On June 28, when Catherine Lambert, California state coordinator for Ratbone Rescues, pulled a dog from the Monterey County Animal Shelter, she had no idea the dog had been thought dead for two weeks. Lambert stays in touch with shelters across the state to rescue rat terriers.
After pulling Jack from the Monterey shelter, she arranged with Cosentini to provide foster care for the dog. Cosentini is regular foster volunteer.
"I have a hairy house. Sometimes I have three," Cosentini said about being a foster parent. Shortly after receiving Jack, she posted a profile of him on Ratbone Rescues' Web site in preparation for finding him a permanent home.
Pat Thommarson, after hearing her dog may have been rescued by an emergency clinic in Salinas, was searching online and found Jack's profile and story.
It took a few days, but eventually she was able to contact Cosentini, and they arranged for the Thommarsons to pick Jack up Wednesday evening at his foster home.
It was a welcome relief for Pat and her husband Wendell Thommarson, who had at one point been mourning the death of their pet after they were told by a local animal shelter Jack had been euthanized.
Jack's story began on June 15, when he was found by firefighters with the California Department of Forestry and Fire Protection, just a short distance from his home in Lockewood.
He didn't have any form of identification and was far from the Thommarson's new home, because his family had moved to San Miguel during his absence.
The cuts and gouges across his body led firefighters to believe he had been attacked by a wild animal.
After making him scrambled eggs, they took Jack from the station to the Monterey County Animal Shelter, where he was treated for multiple wounds, Pat Thommarson said.
Firefighters were dispatched to the Indian Fire shortly after dropping Jack off and were not able to follow up with information about where the dog was found and who he may have belonged to.
When the Thommarsons came home, they found one of three dogs missing and another slightly injured.
They put fliers up around town, but after about a week they hadn't heard anything in response.
So the couple went to the shelter as a last resort.
"We just assumed he had been lost because we had gotten no calls. We just figured he was gone," Pat Thommarson said earlier this week.

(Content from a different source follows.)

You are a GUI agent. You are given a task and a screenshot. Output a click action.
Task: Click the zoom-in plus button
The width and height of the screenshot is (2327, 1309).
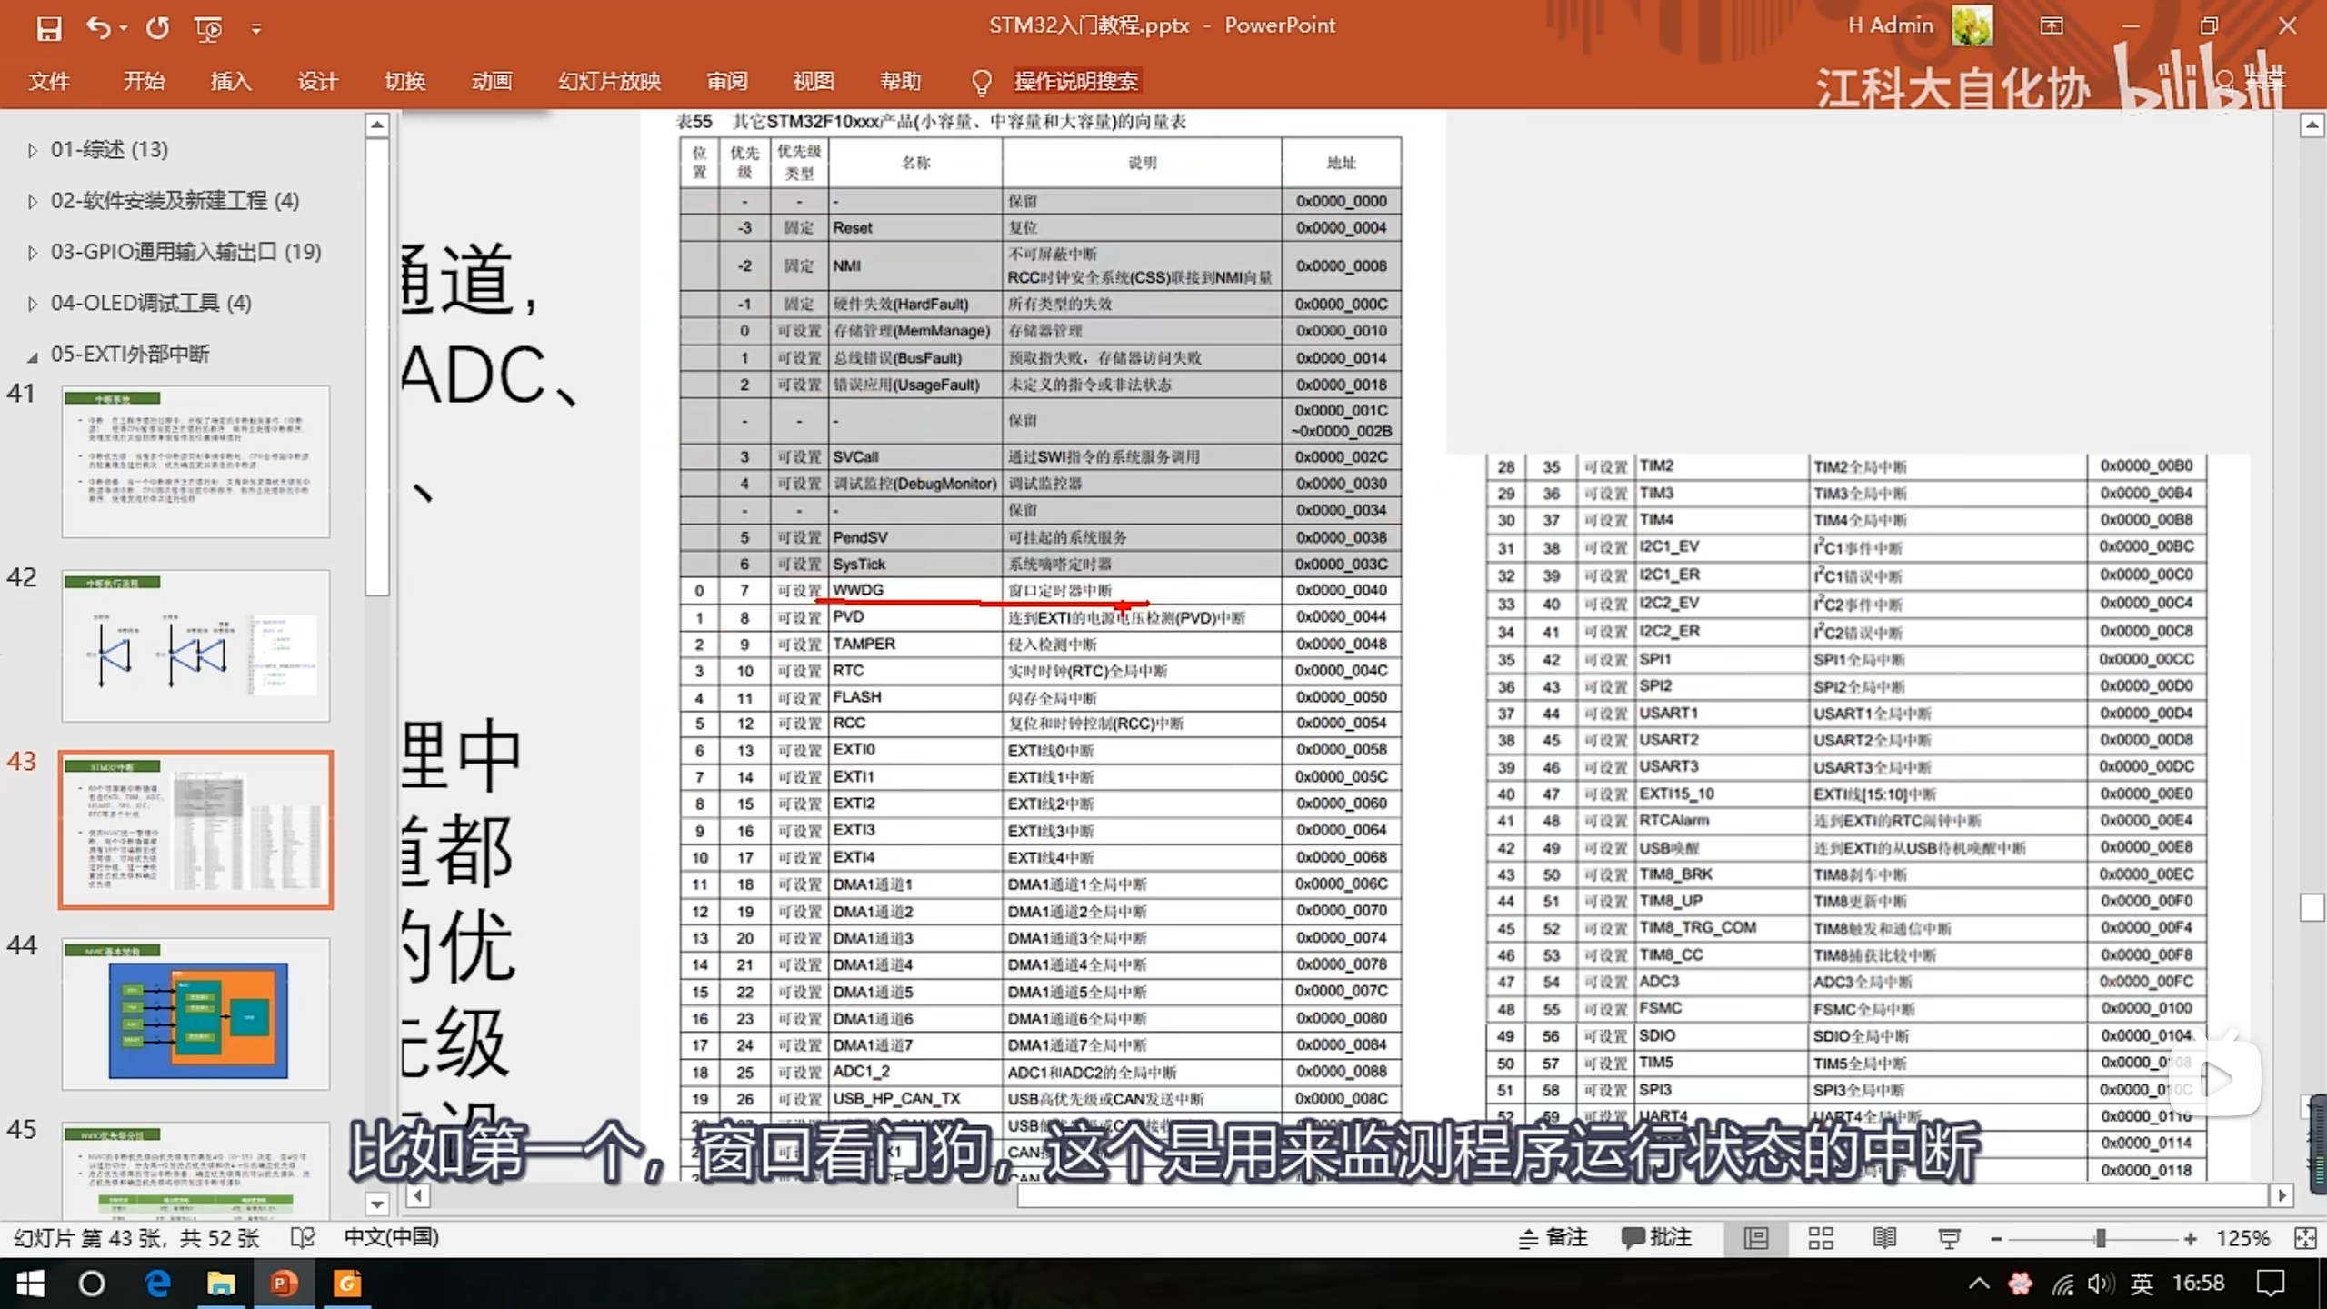click(x=2190, y=1238)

After giving the shelter a description of Jack, she was told there had never been a dog like that at the shelter before and dogs not claimed were euthanized after three days.
"I was just dumbfounded that the county only kept them for three days, and they wouldn't even go back and look for him," Pat Thommarson said.
But she didn't give up and asked a week later again, only to be told her dog had been euthanized.
The Thommarsons began mourning the loss of their pet, but during a trip to Utah, Pat Thommarson didn't let the possibility of Jack's survival leave her mind.
"That week I could not get Jack off my mind," Pat Thommarson said. "Then I thought 'I've got to (call).'"
After more calls, she was told her dog was alive and well, and living with Cosentini in Lodi.
Pat Thommarson was overwhelmed with joy he was safe but hurt after hearing how much pain he had been in.
"I'm devastated that he went through this, but delighted he survived," Pat Thommarson said. "We've missed him so much."